- [Data for the task]:
+++

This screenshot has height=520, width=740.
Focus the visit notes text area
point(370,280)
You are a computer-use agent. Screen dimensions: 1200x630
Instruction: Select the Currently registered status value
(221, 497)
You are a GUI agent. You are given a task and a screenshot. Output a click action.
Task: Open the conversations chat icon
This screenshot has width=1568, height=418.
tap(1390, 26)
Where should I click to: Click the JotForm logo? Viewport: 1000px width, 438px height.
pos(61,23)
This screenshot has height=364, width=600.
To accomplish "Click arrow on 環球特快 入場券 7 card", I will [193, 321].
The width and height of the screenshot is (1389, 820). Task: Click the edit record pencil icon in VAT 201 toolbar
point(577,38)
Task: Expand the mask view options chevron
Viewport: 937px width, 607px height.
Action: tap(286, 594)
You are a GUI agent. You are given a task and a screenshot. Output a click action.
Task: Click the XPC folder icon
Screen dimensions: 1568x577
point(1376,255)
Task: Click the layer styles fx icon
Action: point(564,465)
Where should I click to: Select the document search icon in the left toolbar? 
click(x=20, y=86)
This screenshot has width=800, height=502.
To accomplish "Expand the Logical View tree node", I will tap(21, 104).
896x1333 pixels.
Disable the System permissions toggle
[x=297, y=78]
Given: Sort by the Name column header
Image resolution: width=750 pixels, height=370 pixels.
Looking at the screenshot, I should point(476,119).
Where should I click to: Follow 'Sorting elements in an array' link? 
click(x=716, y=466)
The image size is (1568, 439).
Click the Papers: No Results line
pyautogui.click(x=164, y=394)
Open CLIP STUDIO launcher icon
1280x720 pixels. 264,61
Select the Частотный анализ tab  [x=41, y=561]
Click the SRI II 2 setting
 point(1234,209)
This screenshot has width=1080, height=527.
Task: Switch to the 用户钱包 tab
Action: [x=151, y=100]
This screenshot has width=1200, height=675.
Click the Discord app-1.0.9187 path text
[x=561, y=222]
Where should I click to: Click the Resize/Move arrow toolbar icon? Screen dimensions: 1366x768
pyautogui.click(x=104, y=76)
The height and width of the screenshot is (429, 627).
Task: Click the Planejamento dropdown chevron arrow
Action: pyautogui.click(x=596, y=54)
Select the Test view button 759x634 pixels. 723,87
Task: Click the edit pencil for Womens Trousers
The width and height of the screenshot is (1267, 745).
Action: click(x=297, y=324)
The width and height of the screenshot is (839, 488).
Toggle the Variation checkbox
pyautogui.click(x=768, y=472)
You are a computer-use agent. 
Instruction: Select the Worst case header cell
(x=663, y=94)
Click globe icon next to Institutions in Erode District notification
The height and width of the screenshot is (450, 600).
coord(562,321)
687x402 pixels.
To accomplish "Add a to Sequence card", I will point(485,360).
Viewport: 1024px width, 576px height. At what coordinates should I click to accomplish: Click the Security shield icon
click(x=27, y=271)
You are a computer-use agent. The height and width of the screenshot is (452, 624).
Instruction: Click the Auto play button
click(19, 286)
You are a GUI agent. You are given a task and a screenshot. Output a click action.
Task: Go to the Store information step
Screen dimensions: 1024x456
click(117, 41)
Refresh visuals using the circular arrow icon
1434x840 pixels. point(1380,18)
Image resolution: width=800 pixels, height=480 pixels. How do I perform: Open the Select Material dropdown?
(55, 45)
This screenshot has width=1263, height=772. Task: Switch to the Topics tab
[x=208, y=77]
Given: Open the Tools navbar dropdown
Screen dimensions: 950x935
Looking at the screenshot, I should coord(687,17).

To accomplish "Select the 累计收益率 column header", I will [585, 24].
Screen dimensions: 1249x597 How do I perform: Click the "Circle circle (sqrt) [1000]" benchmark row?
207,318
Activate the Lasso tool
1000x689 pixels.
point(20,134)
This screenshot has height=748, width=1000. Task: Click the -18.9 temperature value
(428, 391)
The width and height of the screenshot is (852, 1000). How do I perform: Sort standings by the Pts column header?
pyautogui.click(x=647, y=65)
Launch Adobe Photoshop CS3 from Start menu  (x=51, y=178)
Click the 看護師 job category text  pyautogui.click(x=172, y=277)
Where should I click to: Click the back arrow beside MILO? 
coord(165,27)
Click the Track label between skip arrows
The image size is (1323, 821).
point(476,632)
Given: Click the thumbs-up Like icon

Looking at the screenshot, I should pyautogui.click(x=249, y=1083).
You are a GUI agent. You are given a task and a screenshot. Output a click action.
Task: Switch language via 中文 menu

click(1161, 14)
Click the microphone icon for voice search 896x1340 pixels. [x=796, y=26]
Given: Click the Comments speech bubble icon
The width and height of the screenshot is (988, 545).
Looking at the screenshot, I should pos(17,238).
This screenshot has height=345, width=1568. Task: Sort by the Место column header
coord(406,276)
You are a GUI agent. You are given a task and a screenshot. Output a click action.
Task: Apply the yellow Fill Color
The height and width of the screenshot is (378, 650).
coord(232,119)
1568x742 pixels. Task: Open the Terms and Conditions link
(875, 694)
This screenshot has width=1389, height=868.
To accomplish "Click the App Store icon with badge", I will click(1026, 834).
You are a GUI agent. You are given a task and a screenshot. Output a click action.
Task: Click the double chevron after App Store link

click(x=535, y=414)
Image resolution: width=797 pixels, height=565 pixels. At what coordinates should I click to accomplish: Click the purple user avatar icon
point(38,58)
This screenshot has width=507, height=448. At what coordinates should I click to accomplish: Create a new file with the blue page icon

+++

- [What to work on]: Beginning with the first line and ending with the last, copy the material above exactly.

- [Solution]:
This screenshot has height=520, width=740.
Focus the visit notes text area
point(370,280)
You are a computer-use agent. Screen dimensions: 1200x630
Instruction: Select the Currently registered status value
(221, 497)
You are a GUI agent. You are given a task and a screenshot. Output a click action.
Task: Open the conversations chat icon
This screenshot has width=1568, height=418.
tap(1390, 26)
Where should I click to: Click the JotForm logo? Viewport: 1000px width, 438px height.
pos(61,23)
This screenshot has height=364, width=600.
To accomplish "Click arrow on 環球特快 入場券 7 card", I will [193, 321].
The width and height of the screenshot is (1389, 820). Task: Click the edit record pencil icon in VAT 201 toolbar
point(577,38)
Task: Expand the mask view options chevron
Viewport: 937px width, 607px height.
Action: tap(286, 594)
You are a GUI agent. You are given a task and a screenshot. Output a click action.
Task: Click the XPC folder icon
Screen dimensions: 1568x577
point(1376,255)
Task: Click the layer styles fx icon
Action: point(564,465)
Where should I click to: Select the document search icon in the left toolbar? 
click(x=20, y=86)
This screenshot has width=800, height=502.
To accomplish "Expand the Logical View tree node", I will tap(21, 104).
896x1333 pixels.
Disable the System permissions toggle
[x=297, y=78]
Given: Sort by the Name column header
Image resolution: width=750 pixels, height=370 pixels.
Looking at the screenshot, I should point(476,119).
Where should I click to: Follow 'Sorting elements in an array' link? 
click(x=716, y=466)
The image size is (1568, 439).
Click the Papers: No Results line
pyautogui.click(x=164, y=394)
Open CLIP STUDIO launcher icon
1280x720 pixels. 264,61
Select the Частотный анализ tab  [x=41, y=561]
Click the SRI II 2 setting
 point(1234,209)
This screenshot has width=1080, height=527.
Task: Switch to the 用户钱包 tab
Action: [x=151, y=100]
This screenshot has width=1200, height=675.
Click the Discord app-1.0.9187 path text
[x=561, y=222]
Where should I click to: Click the Resize/Move arrow toolbar icon? Screen dimensions: 1366x768
pyautogui.click(x=104, y=76)
The height and width of the screenshot is (429, 627).
Task: Click the Planejamento dropdown chevron arrow
Action: pyautogui.click(x=596, y=54)
Select the Test view button 759x634 pixels. 723,87
Task: Click the edit pencil for Womens Trousers
The width and height of the screenshot is (1267, 745).
Action: click(x=297, y=324)
The width and height of the screenshot is (839, 488).
Toggle the Variation checkbox
pyautogui.click(x=768, y=472)
You are a computer-use agent. 
Instruction: Select the Worst case header cell
(x=663, y=94)
Click globe icon next to Institutions in Erode District notification
The height and width of the screenshot is (450, 600).
coord(562,321)
687x402 pixels.
To accomplish "Add a to Sequence card", I will point(485,360).
Viewport: 1024px width, 576px height. At what coordinates should I click to accomplish: Click the Security shield icon
click(x=27, y=271)
You are a computer-use agent. The height and width of the screenshot is (452, 624).
Instruction: Click the Auto play button
click(19, 286)
You are a GUI agent. You are given a task and a screenshot. Output a click action.
Task: Go to the Store information step
Screen dimensions: 1024x456
click(117, 41)
Refresh visuals using the circular arrow icon
1434x840 pixels. point(1380,18)
Image resolution: width=800 pixels, height=480 pixels. How do I perform: Open the Select Material dropdown?
(55, 45)
This screenshot has width=1263, height=772. Task: Switch to the Topics tab
[x=208, y=77]
Given: Open the Tools navbar dropdown
Screen dimensions: 950x935
Looking at the screenshot, I should coord(687,17).

To accomplish "Select the 累计收益率 column header", I will [585, 24].
Screen dimensions: 1249x597 How do I perform: Click the "Circle circle (sqrt) [1000]" benchmark row?
207,318
Activate the Lasso tool
1000x689 pixels.
point(20,134)
This screenshot has height=748, width=1000. Task: Click the -18.9 temperature value
(428, 391)
The width and height of the screenshot is (852, 1000). How do I perform: Sort standings by the Pts column header?
pyautogui.click(x=647, y=65)
Launch Adobe Photoshop CS3 from Start menu  (x=51, y=178)
Click the 看護師 job category text  pyautogui.click(x=172, y=277)
Where should I click to: Click the back arrow beside MILO? 
coord(165,27)
Click the Track label between skip arrows
The image size is (1323, 821).
point(476,632)
Given: Click the thumbs-up Like icon

Looking at the screenshot, I should pyautogui.click(x=249, y=1083).
You are a GUI agent. You are given a task and a screenshot. Output a click action.
Task: Switch language via 中文 menu

click(1161, 14)
Click the microphone icon for voice search 896x1340 pixels. [x=796, y=26]
Given: Click the Comments speech bubble icon
The width and height of the screenshot is (988, 545).
Looking at the screenshot, I should pos(17,238).
This screenshot has height=345, width=1568. Task: Sort by the Место column header
coord(406,276)
You are a GUI agent. You are given a task and a screenshot. Output a click action.
Task: Apply the yellow Fill Color
The height and width of the screenshot is (378, 650).
coord(232,119)
1568x742 pixels. Task: Open the Terms and Conditions link
(875, 694)
This screenshot has width=1389, height=868.
To accomplish "Click the App Store icon with badge", I will click(1026, 834).
You are a GUI agent. You are given a task and a screenshot. Output a click action.
Task: Click the double chevron after App Store link

click(x=535, y=414)
Image resolution: width=797 pixels, height=565 pixels. At what coordinates should I click to accomplish: Click the purple user avatar icon
point(38,58)
This screenshot has width=507, height=448. At what coordinates should I click to accomplish: Create a new file with the blue page icon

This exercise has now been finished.